Sunday, August 23, 2015
DRA component run values
?Jonathan was kind enough to send me a link to their latest breakdown, one that we asked for in some form. I'm writing this as I'm looking at the data, so, I don't know what we're going to find. The focus will be on Pedro 1999 v 2000.
In 2000 Pedro is noted as being 56 runs better than average. In terms of the main components that that number is adjusted for, it's +4 runs, meaning that Pedro's performance in 2000 was +52 runs, with about 4 runs uncovered via context.
Now, let's look at 1999, where he's noted as "only" 40 runs better than average, and his context was -1 runs. Meaning that he's a +41 runs before context, and when considering context, it's actually +40 runs.

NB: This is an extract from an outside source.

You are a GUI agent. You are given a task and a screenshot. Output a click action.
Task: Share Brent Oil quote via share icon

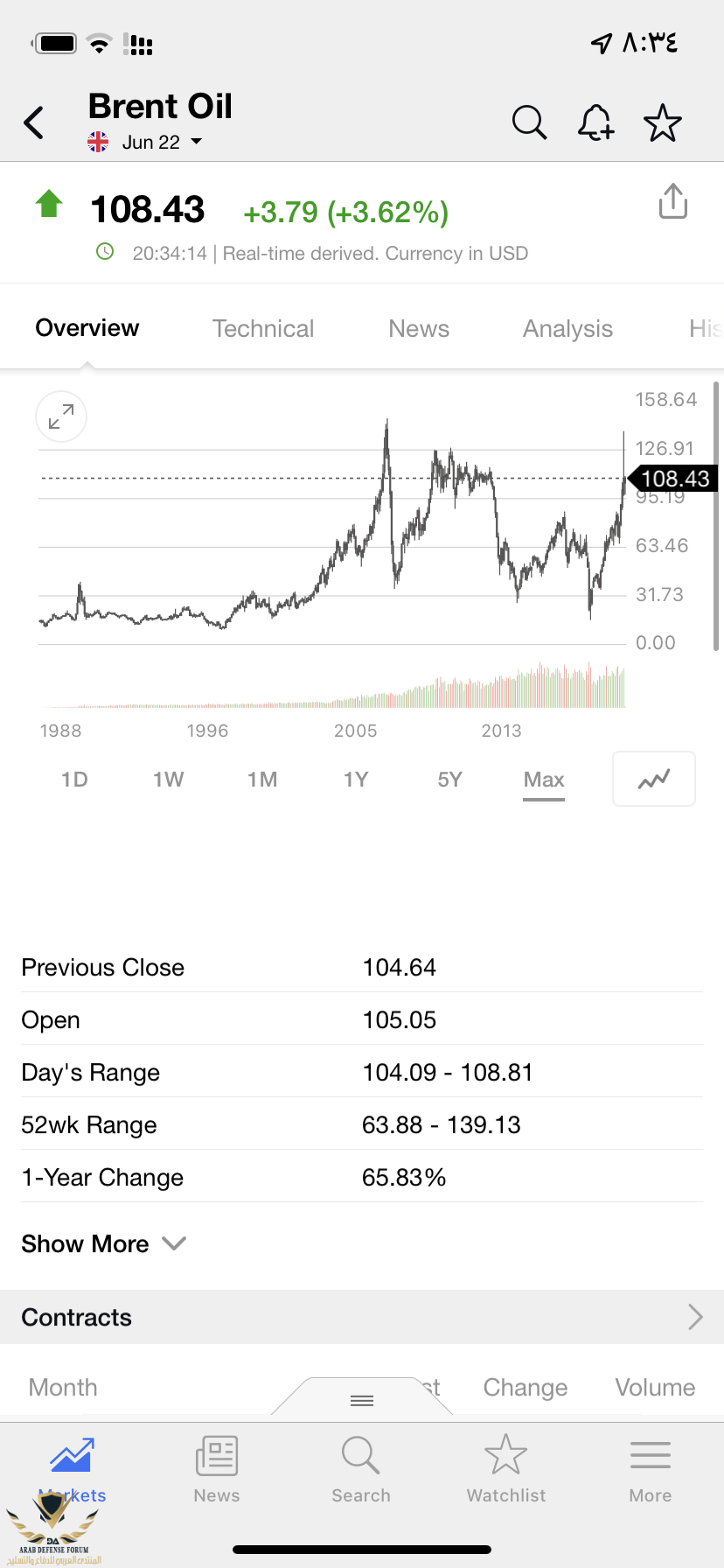click(672, 201)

So, the pre-context different of Pedro was 11 runs (+52 minus +41), with the advantage in the 2000 season. That the 2000 season is ahead of the 1999 season suggests that the central component is Runs Allowed.

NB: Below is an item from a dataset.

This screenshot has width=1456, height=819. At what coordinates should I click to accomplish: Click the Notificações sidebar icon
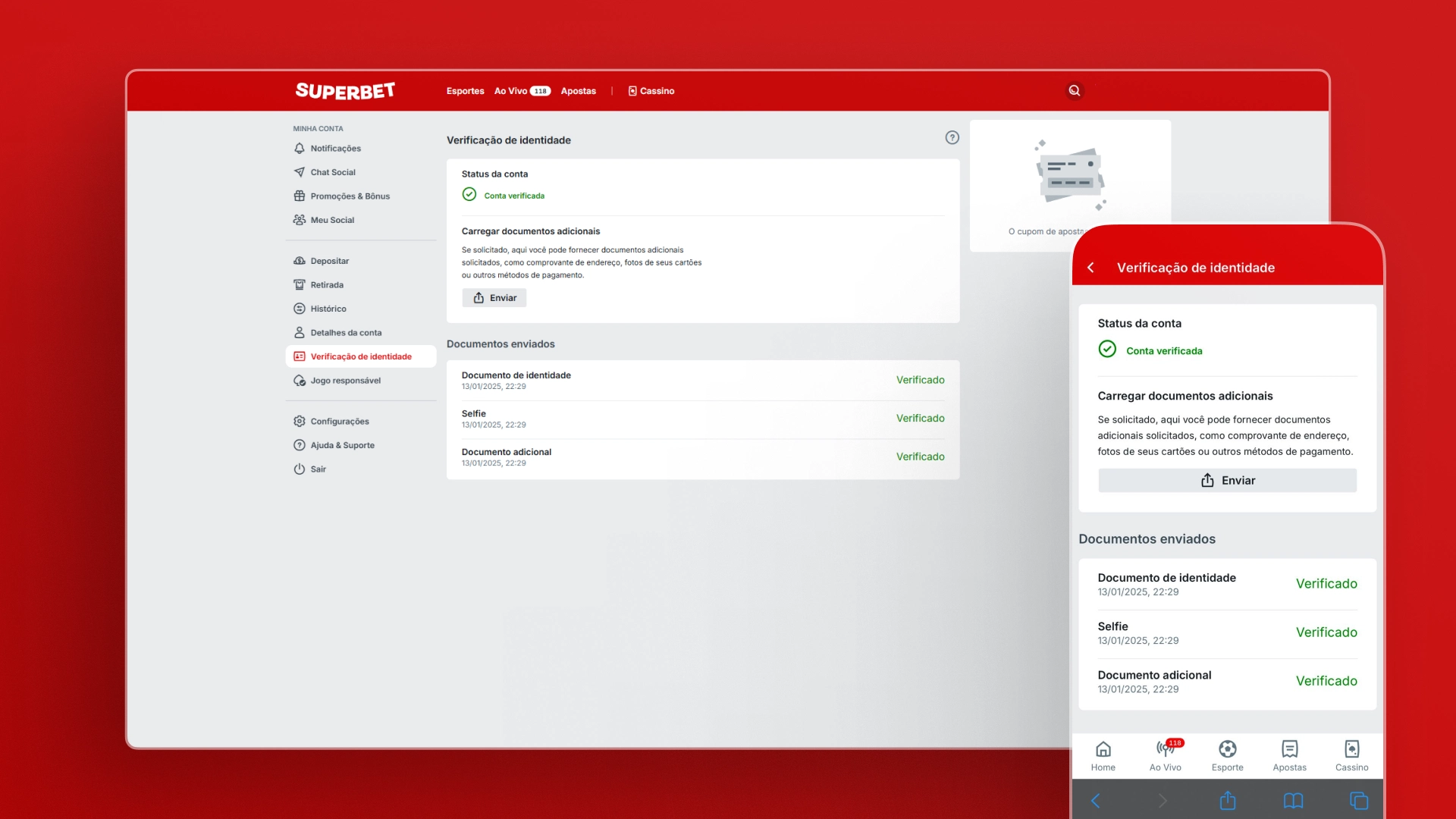pos(300,148)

However, each of those numbers is about 25 runs lower than would be suggested by Runs Allowed. This would ALSO suggest that there's a regression toward the mean built in to all the runs allowed figures. This is interesting, because this is what should happen!
That is, assume that ALL PERFORMANCE was luck. Given 200 IP, some pitchers will allow 3 runs per game and others would allow 5 runs per game. Just by luck, because that's the assumption. Do we want to represent that as +1 runs per game better for one pitcher and -1 runs for the other pitcher, just because they happen to be on the mound when luck happened? Or, we'll just show then as 0, just like we would if the pitchers were an actual pitching machine.
But, if we assume that it's MOSTLY skill, we still want to regress PARTLY. And this is what DRA is doing, it seems. A vote for DRA is a vote for regressing the observed results by removing the portion that is luck-based.
The question therefore is, since we've gone down the regression rabbit hole, would be to determine if there's too much, or not enough regression. That's the first thing you need to do to evaluate DRA, since this seems to be the primary driver to the results.
So, I would therefore ask Jonathan and crew to also include the luck values in runs as another component to display, to make it very clear what is going on here.